- Your task: Copy exactly and only the lines running from the one that contains "Maximize the beas common dashboard window" to the final line of the data below, without the pictures.

- Provided entries:
☆ ☆ ☆ ☆

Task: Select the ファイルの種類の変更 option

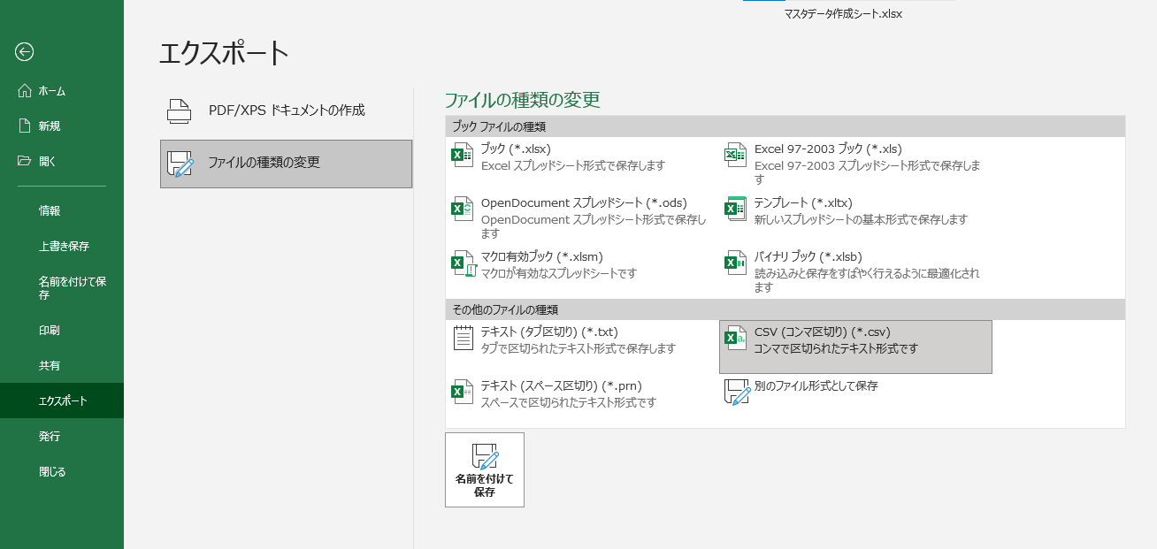Action: point(286,164)
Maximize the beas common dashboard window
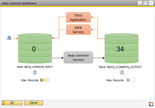The height and width of the screenshot is (108, 155). tap(145, 3)
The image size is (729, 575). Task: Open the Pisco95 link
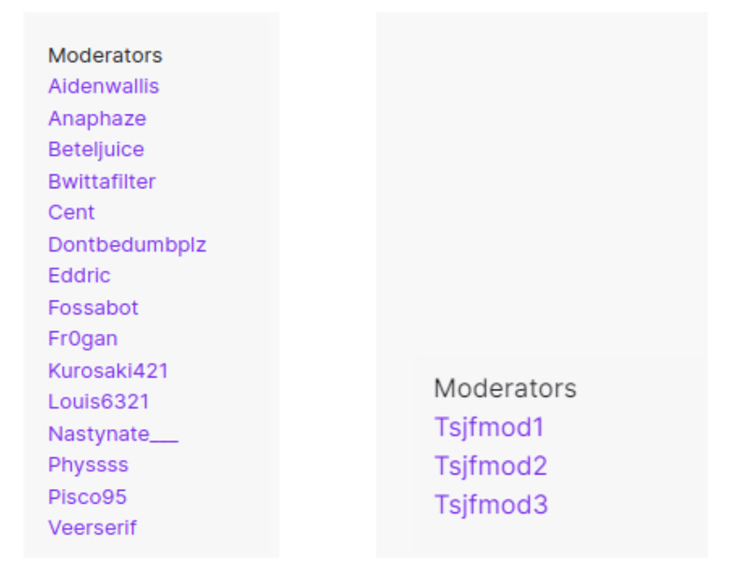click(88, 496)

☆ ☆ ☆ ☆

- Response box:
Maximize the beas common dashboard window
The height and width of the screenshot is (108, 155). tap(145, 3)
The image size is (729, 575). Task: Open the Pisco95 link
click(88, 496)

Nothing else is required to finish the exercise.